Eindimensionales Türkeibild
Der EU-Beitrittsprozess hat sich für beide Seiten zur Sackgasse entwickelt. An eine Mitgliedschaft glaubt vorerst ohnehin niemand, weder in Brüssel noch in Ankara. Doch das Korsett des Kandidatenstatus verhindert auch die Weiterentwicklung der Beziehungen jenseits der Beitrittsperspektive, etwa für eine modernere Zollunion, die beiden Seiten nützen würde. Allzu gerne versteckt man sich in Brüssel hinter der Blockadehaltung Zyperns und nimmt in Kauf, dass der Schwanz mit dem Hund wedelt.
Das Gespräch des Bundespräsidenten mit Erdoğan wird zwangsläufig von den unüberbrückbaren Differenzen zu Israel und dem Gazakrieg überschattet werden, wie dies schon beim Treffen des türkischen Präsidenten mit Bundeskanzler Olaf Scholz in Berlin der Fall war. Dabei gäbe es mehr zu besprechen. Wo Erdoğan steht, hat er am Wochenende einmal mehr mit dem Empfang des Hamas-Führers Ismail Hanija deutlich gemacht. Mahnende Worte aus Berlin werden daran nichts ändern, zumal es auch in der türkischen Bevölkerung kein Verständnis für die deutsche Haltung in dem Konflikt gibt.
Ein Erfolg wäre Steinmeiers Reise dann, wenn es gelänge, das allzu eindimensionale Türkeibild in Deutschland und das Bild der Deutschen mit türkischen Wurzeln auszudifferenzieren. Wie eingefahren die deutsche Debatte ist, zeigte sich kürzlich an den schrillen Tönen, mit denen die Gründung der DAVA-Partei begleitet wurde. Auch wenn Erdoğan die Partei, wie befürchtet wird, nutzen will, um seinen Einfluss auf türkischstämmige Deutsche zu festigen, bliebe die Wirkung der Partei wohl begrenzt. Steinmeiers Besuch im Sirkeci-Bahnhof von Istanbul dürfte wenig dazu beitragen, alte Klischees zu überwinden. Von dort wanderten in den Sechziger- und Siebzigerjahren viele der sogenannten Gastarbeiter nach Deutschland aus.
Interessanter sind die Namen auf Steinmeiers Delegationsliste. Darunter sind Leute wie der Schriftsteller Dinçer Güçyeter, der Schauspieler Adnan Maral, der Geschäftsführer von DHL Express Deutschland, Mustafa Tonguç, oder Belit Onay, der Oberbürgermeister von Hannover. Nicht wenige Kinder und Enkel der Einwanderer sind inzwischen in die Türkei zurückgekehrt.
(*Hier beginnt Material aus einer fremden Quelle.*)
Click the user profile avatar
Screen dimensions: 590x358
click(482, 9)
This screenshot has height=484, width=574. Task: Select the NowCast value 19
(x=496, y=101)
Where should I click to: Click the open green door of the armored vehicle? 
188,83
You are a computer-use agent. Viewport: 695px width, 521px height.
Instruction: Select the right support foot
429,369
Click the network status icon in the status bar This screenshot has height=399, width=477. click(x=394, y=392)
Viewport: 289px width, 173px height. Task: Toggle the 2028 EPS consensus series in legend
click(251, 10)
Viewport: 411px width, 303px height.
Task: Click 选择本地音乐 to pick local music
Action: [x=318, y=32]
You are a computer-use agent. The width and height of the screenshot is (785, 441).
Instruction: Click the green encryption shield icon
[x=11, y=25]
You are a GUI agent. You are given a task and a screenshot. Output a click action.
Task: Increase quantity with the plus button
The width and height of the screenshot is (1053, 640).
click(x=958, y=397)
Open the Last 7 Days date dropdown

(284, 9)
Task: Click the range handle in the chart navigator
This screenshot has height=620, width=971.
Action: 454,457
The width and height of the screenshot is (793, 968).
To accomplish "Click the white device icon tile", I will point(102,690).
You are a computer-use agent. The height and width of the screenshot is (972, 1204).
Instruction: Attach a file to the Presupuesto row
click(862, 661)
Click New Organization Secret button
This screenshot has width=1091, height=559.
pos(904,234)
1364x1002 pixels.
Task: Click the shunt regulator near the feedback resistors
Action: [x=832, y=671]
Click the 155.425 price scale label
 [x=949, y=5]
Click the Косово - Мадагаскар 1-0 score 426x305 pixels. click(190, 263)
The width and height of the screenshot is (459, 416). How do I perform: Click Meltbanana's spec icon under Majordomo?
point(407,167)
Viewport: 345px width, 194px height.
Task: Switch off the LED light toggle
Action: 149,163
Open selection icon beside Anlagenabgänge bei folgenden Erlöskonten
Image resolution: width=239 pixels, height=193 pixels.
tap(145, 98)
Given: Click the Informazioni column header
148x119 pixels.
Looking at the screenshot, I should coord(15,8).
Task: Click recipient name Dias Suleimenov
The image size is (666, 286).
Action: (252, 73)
In allen türkischen Parteien gibt es Politiker in führenden Positionen mit einer deutschen Biographie. Zumindest gefühlt sprechen in dem Land heute mehr Menschen Deutsch als Englisch.
Längst gibt es auch eine neue Einwanderungswelle nach Deutschland. Nicht nur Asylbewerber, sondern auch viele Fachkräfte verlassen das Land wegen der hohen Inflation und Erdoğans Repressionspolitik. Laut Bundesärztekammer kamen im vergangenen Jahr mehr als 2600 türkische Ärzte. Auch unter Krankenpflegern ist Deutschland ein beliebtes Ziel. In Berlin schweigt man sich darüber lieber aus, um nicht den Vorwurf auf sich zu ziehen, vom Braindrain aus der Türkei zu profitieren.